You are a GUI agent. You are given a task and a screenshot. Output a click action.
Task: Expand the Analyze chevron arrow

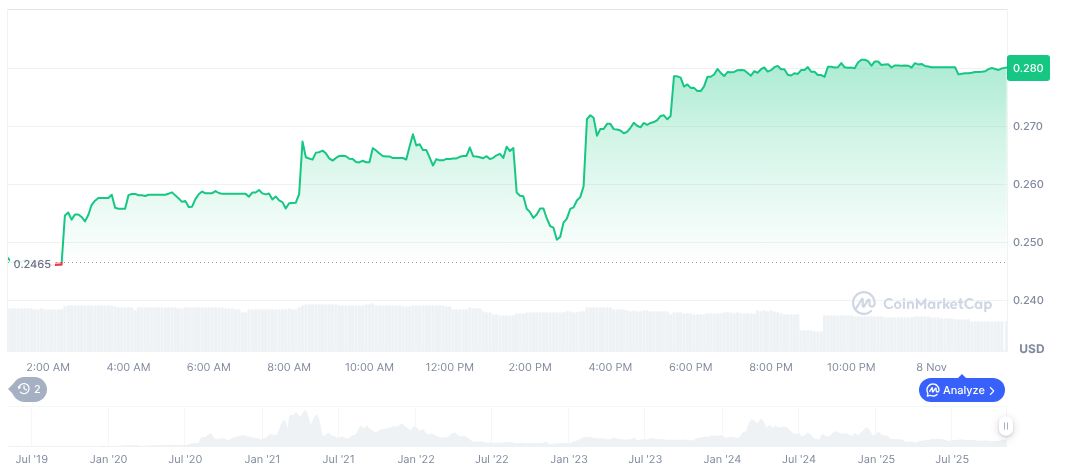pyautogui.click(x=991, y=390)
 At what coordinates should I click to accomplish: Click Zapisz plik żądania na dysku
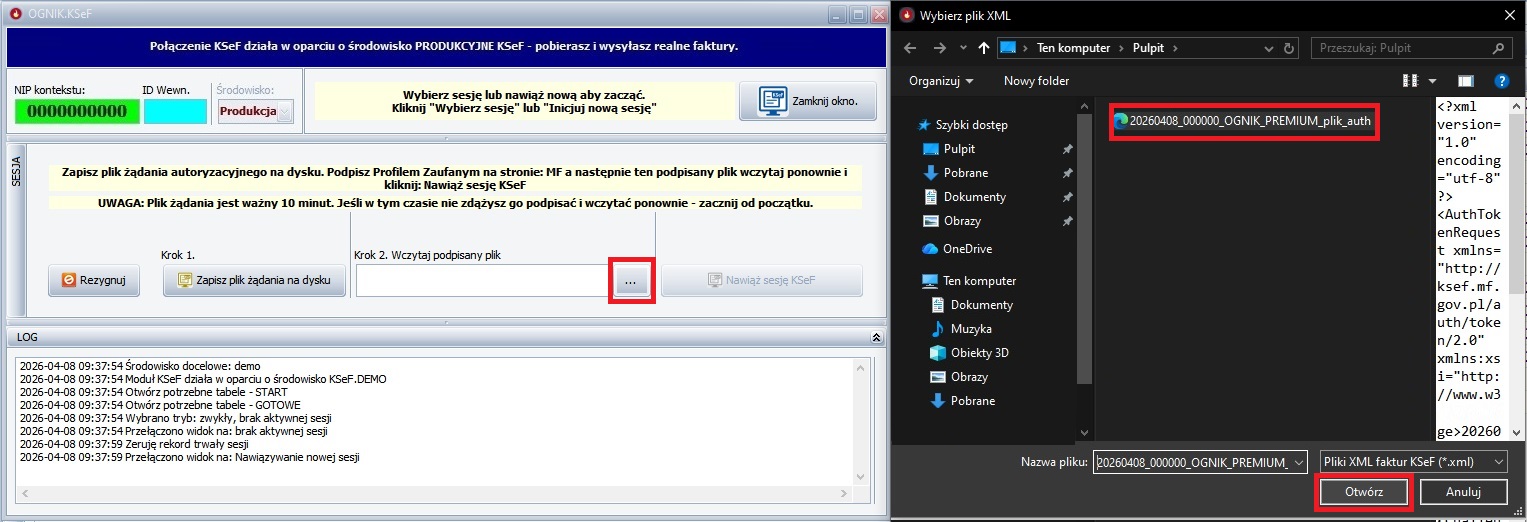click(254, 281)
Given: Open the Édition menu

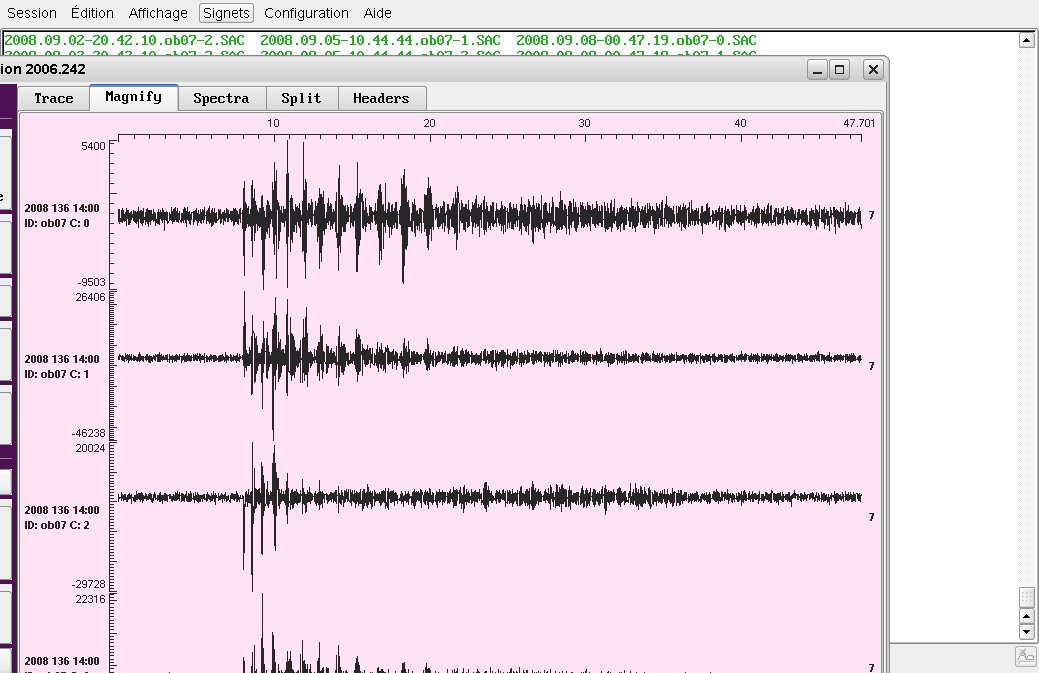Looking at the screenshot, I should pos(92,13).
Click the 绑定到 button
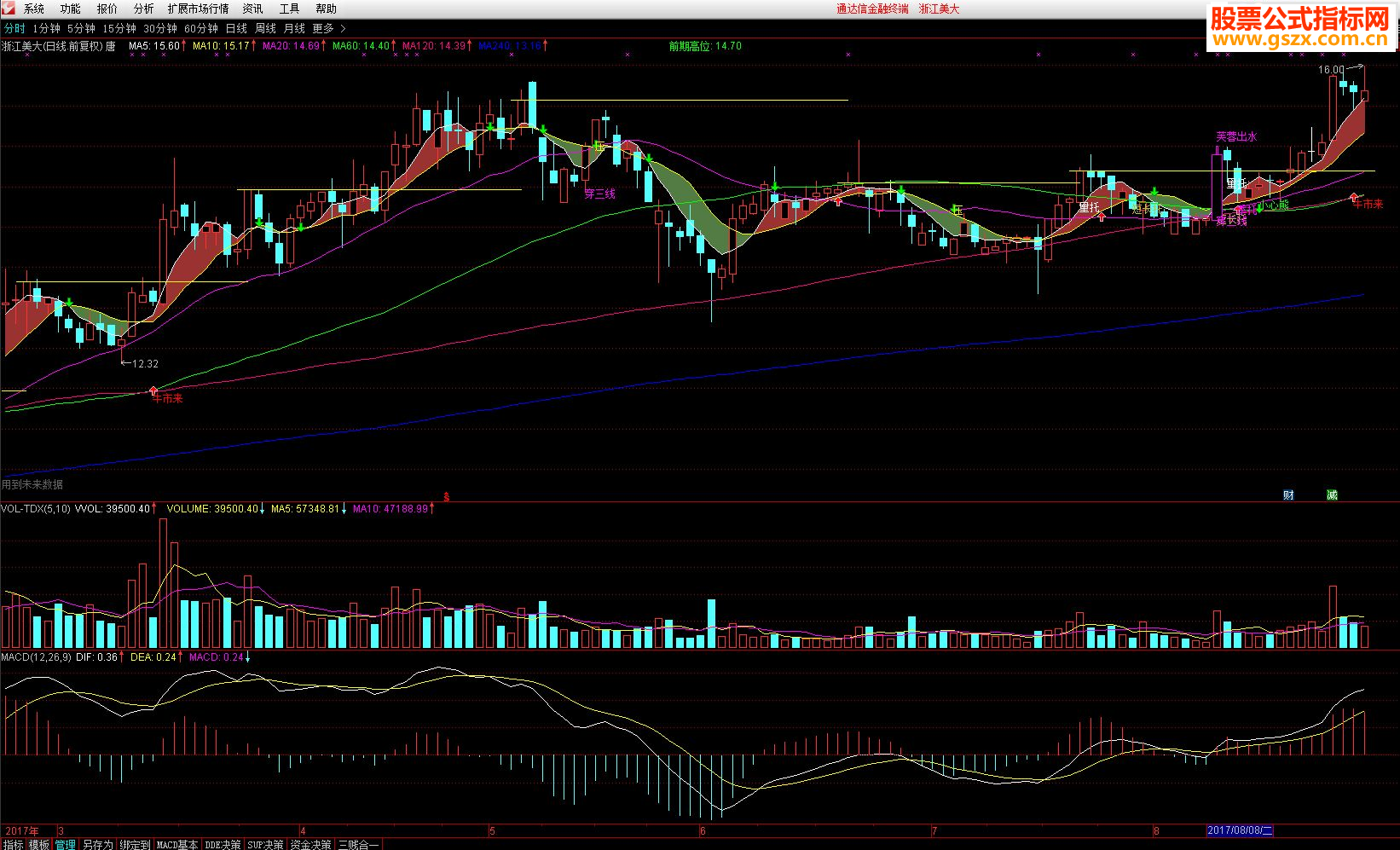 (135, 844)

──────

Copy the records exactly as they appear, excluding images.

You are a GUI agent. You are given a task and a screenshot. Output a click action.
Task: Expand the Analyze chevron arrow

pyautogui.click(x=991, y=390)
 At what coordinates should I click to accomplish: Click Zapisz plik żądania na dysku
click(254, 281)
Given: Open the Édition menu

Looking at the screenshot, I should pos(92,13).
Click the 绑定到 button
 (135, 844)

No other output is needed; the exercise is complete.